利尻島発!GSS活動日誌(2019)
令和元年8月29日(木曜日)くもり
「雨後の登山道」
もうすぐ9月を迎える利尻島。8合目以上まで登ると、気温は一ケタまで下がるようになりました。木々や草花は冷たい雨に打たれ、静かに秋を迎えようとしています。
今回は雨の日の登山道について紹介します。雨の日の利尻山登山道はどのような状況になっているか皆さんはご存知でしょうか。
登山道
写真は、渓流ではなく登山道です。
8月2日付けブログで紹介していますが、利尻山は火山礫のもろい土壌で形成されています。
また、腐食土壌が薄いため、大勢の登山者が歩行することによって、年々浸食・土壌流出が進んでおり、雨が降ると水を蓄えることができず、そのまま下方へ流れています。
石段
丸太段
そのため、利尻山登山道等維持管理連絡協議会では、石や丸太など自然の素材を利用した階段等の工作物を設置しています。
水の流れを弱め、浸食を緩和するために丸太を設置して登山道外への排水処理を行っています。
登山道
しかし、毎年8000人に上る登山者の利用により、残念ながら浸食は止まるどころか、年々酷くなってしまっています。
そこで、皆様にお願いしたいことが2つあります。
1.ぬかるみ対策にスパッツを着用し、水たまりなどを避けるための路肩歩行は行わないこと。
2.利尻山登山に訪れる方、ひとりひとりがこの問題に対し何ができるか考えること。
*利尻ルール(保全のためのお願い)についてはこちら
http://www.town.rishirifuji.hokkaido.jp/rishirifuji/1398.htm(利尻富士町HP)
(お知らせ)
雨天が予想される日は、気温の低下や強風に備え、雨合羽は必携ですが、加えて、防寒着や着替え、携帯カイロ、そして十分な食料、温かい飲み物などが必要です。
また、日の入りが徐々に早まっているため、ヘッドライトも必ず持参して下さい。
令和元年8月20日(火曜日)
鴛泊・沓形コース巡視
8月後半を迎えた利尻島では、賑やかな鳥やセミの鳴き声が落ち着き、吹く風が冷たくなりつつあります。
最近曇りの日が多く、島を訪れるハイカーは島の雄大な展望が望めず、残念だという声を多く聞きますが、曇りや雨の日に来たからこそ感じる森の匂いや声に耳をすまし、動物や木々、草花からのメッセージを受け取る時間を過ごしてみてはいかがでしょうか。
曇り空からの束の間の晴れ間、秋の花や実りを紹介します。
(沓形コース)
沓形コース8合目付近より山頂部
リシリブシ((利尻附子)沓形コース・利尻島や礼文島等に分布)
(鴛泊コース)
山頂部は雲に覆われる日が多いです。

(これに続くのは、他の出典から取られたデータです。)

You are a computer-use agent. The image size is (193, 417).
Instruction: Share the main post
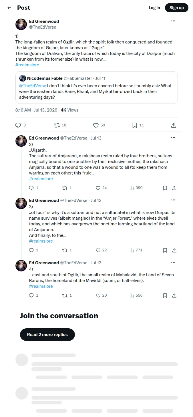click(x=174, y=125)
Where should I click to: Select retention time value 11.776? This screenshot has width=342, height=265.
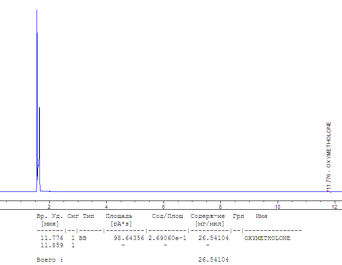click(51, 238)
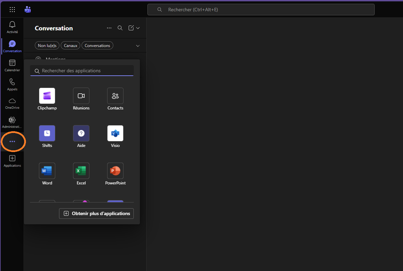Enable the Canaux filter

tap(70, 45)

(鴛泊コース8合目長官山より)
この時期、花火のような実をつけたセリ科植物が見られます。
野鳥の森(鴛泊コース4合目)
是非、雨や曇りの日は、木々や動物・植物に囲まれた静かな時間を過ごしてみては如何でしょうか。
令和元年8月2日(金曜日)晴れ
「利尻ルール紹介」
利尻島ではコエゾゼミが鳴き始め、島内はお祭りで賑やかになる8月を迎えました。
今回は利尻山の自然環境を守るための「利尻ルール」を紹介します。
そのルールとは
1 携帯トイレを使うこと
携帯トイレセット
携帯トイレブース
2 ストックにゴムキャップをつけること
ストックキャップ
3 植物の上に座らない、踏み込まないこと
靴踏み込み例
の3つです。
最北の日本百名山である利尻山では、年間約8千人の登山者が訪れ、し尿問題(悪臭、水質・土壌汚染)や登山道の浸食・荒廃(火山礫の土壌は手で触れるだけでボロボロ崩れ落ちるほどもろい)が問題となっています。

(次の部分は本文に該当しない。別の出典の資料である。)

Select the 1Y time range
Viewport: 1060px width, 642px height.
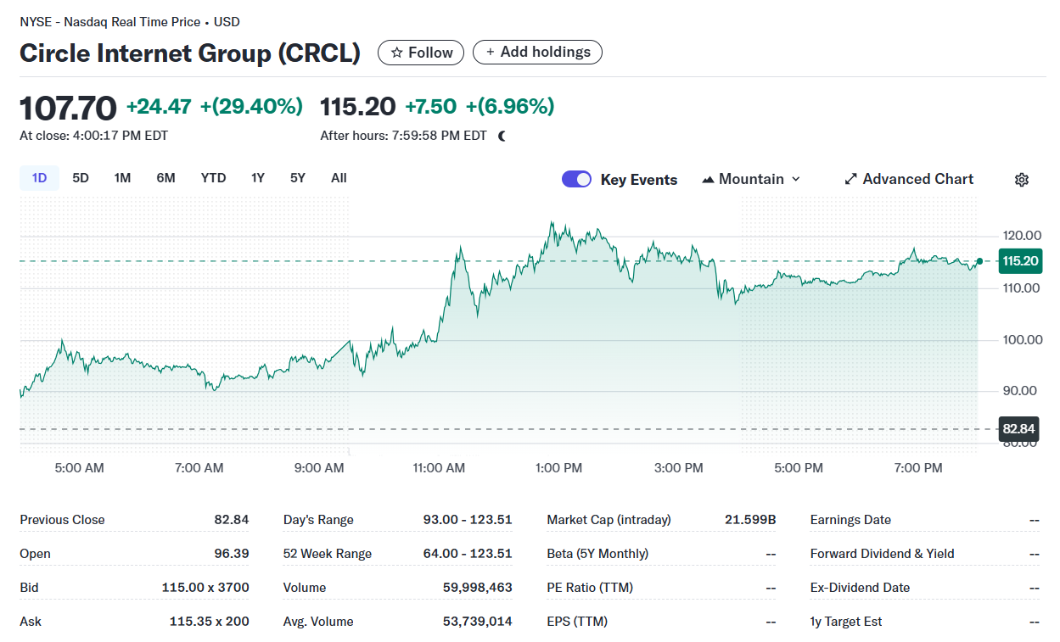pos(258,178)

携帯トイレブース以外での排泄、休憩・写真撮影時の植生への座り込み、荷物の投げ置き、融雪・降雨後にぬかるみを避けて歩行することにより、利尻山の植物や土壌は大きなダメージを受けてしまいます。
利尻山は幾年もの時間をかけて、植物や動物たちが順応できる自然環境になりました。
その貴重な場所にお邪魔している私たちにより大切な自然環境を踏みつぶしていけないと考えます。
各関係者の協力により登山道整備を進めていますが、利尻山を訪れる登山者ひとりひとりの「利尻ルール」の遵守こそが、貴重な自然環境の保護になりますので皆様のご理解とご協力をお願いします。